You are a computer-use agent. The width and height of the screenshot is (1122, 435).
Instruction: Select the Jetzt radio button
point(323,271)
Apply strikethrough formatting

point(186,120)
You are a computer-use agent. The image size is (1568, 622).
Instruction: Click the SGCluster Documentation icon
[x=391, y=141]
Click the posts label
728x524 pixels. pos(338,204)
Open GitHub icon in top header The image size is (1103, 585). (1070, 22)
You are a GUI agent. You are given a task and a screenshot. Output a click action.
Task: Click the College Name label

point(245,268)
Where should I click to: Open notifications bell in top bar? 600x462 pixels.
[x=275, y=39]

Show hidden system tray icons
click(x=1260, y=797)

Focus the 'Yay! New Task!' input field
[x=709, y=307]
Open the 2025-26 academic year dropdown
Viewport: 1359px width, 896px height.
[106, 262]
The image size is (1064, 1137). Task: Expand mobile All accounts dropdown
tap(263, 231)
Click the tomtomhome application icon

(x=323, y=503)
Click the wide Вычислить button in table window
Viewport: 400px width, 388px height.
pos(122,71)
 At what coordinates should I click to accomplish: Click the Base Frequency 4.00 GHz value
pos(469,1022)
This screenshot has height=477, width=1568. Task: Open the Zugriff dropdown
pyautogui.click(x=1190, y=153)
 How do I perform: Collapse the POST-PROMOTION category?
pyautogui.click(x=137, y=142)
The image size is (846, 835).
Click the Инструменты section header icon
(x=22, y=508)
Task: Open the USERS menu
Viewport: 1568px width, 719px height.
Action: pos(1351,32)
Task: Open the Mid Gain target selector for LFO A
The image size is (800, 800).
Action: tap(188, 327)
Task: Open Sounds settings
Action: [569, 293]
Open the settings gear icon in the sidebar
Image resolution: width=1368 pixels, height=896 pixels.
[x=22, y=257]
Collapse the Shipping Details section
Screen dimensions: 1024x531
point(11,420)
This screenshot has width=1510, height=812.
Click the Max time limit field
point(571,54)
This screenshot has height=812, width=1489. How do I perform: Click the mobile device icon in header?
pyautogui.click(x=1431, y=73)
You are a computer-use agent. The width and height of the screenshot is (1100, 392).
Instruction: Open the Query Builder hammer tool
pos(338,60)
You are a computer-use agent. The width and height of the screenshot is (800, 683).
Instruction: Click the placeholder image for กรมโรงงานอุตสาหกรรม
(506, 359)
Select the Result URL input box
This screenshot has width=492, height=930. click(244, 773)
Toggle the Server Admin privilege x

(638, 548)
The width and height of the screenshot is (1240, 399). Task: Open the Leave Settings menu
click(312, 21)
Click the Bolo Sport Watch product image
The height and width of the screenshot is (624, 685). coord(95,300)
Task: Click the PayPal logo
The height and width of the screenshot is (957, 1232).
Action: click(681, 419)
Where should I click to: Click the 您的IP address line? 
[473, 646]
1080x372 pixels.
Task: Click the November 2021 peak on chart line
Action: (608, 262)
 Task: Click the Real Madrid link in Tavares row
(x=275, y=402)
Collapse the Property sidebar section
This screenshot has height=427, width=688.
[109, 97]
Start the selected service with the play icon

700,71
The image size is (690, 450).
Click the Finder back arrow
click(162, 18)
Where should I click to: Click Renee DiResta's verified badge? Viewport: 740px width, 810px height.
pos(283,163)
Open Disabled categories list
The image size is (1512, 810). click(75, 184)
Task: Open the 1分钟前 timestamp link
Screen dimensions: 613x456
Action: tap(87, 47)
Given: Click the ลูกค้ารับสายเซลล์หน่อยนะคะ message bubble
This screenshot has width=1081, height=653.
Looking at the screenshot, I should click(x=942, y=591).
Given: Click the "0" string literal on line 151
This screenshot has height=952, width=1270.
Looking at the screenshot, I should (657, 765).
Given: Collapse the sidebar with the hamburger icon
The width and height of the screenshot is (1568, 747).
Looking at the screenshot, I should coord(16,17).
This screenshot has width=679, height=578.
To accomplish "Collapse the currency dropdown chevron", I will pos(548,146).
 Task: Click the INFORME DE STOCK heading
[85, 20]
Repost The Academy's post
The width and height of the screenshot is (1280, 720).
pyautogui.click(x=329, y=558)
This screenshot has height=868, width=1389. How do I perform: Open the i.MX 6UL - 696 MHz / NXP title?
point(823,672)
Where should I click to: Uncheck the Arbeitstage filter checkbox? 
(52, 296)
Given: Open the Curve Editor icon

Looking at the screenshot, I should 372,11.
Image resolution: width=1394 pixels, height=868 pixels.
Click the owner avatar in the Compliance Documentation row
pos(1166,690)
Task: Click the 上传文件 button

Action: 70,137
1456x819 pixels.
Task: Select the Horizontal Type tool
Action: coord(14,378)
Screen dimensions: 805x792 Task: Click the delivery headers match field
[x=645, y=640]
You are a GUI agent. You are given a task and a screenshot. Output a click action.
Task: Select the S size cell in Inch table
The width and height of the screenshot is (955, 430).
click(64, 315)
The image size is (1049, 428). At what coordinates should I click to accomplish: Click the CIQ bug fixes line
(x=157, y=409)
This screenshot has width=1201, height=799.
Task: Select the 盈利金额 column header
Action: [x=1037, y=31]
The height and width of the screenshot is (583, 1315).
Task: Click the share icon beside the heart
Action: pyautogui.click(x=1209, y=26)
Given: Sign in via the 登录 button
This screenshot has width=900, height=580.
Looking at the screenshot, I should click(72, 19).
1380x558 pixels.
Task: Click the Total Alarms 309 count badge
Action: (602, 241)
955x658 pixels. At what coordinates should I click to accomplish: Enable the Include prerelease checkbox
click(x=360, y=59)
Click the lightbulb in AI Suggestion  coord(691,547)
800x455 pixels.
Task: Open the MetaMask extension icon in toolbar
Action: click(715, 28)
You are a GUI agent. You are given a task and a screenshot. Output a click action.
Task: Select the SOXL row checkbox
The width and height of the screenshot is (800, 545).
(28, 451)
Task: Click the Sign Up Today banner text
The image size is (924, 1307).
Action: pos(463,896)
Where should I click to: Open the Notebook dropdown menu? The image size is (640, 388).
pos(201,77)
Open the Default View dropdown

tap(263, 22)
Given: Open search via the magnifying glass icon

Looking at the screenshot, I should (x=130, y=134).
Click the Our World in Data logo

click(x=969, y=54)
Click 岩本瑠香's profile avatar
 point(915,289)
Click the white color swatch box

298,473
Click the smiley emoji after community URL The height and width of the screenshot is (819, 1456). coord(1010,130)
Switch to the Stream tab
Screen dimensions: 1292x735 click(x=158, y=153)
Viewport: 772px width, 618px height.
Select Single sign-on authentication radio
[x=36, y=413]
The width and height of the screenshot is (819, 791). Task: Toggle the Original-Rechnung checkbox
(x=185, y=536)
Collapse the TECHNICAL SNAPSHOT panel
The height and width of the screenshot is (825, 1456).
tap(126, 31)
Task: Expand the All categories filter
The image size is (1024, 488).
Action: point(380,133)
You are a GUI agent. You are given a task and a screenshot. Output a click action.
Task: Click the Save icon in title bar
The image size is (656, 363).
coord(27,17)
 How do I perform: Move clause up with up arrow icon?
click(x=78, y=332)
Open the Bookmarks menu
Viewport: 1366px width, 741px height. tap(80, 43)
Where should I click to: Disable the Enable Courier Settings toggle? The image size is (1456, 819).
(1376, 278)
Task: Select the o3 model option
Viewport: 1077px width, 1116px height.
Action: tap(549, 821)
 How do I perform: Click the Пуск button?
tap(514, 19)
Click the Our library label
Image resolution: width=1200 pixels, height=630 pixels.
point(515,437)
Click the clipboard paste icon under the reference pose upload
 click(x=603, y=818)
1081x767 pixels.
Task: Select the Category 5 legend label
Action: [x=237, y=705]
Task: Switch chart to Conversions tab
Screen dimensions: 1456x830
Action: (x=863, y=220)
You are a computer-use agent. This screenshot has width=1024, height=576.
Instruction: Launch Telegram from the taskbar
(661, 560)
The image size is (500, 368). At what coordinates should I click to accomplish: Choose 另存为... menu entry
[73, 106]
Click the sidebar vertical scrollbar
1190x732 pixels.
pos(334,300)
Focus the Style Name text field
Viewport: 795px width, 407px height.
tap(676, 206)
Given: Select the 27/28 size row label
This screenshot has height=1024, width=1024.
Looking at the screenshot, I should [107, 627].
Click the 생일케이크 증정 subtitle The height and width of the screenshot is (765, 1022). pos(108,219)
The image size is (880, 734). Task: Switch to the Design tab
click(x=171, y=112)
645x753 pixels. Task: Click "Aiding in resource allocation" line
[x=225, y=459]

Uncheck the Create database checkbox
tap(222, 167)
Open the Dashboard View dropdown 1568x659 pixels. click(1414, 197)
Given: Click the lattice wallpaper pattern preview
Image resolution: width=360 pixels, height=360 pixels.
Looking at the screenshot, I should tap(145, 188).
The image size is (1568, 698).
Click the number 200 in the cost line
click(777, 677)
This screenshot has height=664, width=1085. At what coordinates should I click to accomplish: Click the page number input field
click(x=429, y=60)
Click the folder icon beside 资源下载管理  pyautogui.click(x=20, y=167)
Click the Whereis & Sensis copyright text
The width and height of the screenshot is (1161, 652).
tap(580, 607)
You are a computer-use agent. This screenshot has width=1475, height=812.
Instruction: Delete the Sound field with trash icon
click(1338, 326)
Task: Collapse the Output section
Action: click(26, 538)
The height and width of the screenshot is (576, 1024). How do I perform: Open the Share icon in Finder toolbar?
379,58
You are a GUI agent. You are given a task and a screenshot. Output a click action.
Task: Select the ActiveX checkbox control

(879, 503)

━━━━━━━━━━━━━━━━━━━━━━━━━━━━━━

STATED TASK => Format the data from the line containing "The image size is (846, 835)." up to and including the line containing "point(571,54)" as a Markdown table with the columns No. and Text, putting a row number in No. and the line itself in Text and leaving out any blank lines.

THE SOLUTION =>
| No. | Text |
|---|---|
| 1 | The image size is (846, 835). |
| 2 | Click the Инструменты section header icon |
| 3 | (x=22, y=508) |
| 4 | Task: Open the USERS menu |
| 5 | Viewport: 1568px width, 719px height. |
| 6 | Action: pos(1351,32) |
| 7 | Task: Open the Mid Gain target selector for LFO A |
| 8 | The image size is (800, 800). |
| 9 | Action: tap(188, 327) |
| 10 | Task: Open Sounds settings |
| 11 | Action: [569, 293] |
| 12 | Open the settings gear icon in the sidebar |
| 13 | Image resolution: width=1368 pixels, height=896 pixels. |
| 14 | [x=22, y=257] |
| 15 | Collapse the Shipping Details section |
| 16 | Screen dimensions: 1024x531 |
| 17 | point(11,420) |
| 18 | This screenshot has width=1510, height=812. |
| 19 | Click the Max time limit field |
| 20 | point(571,54) |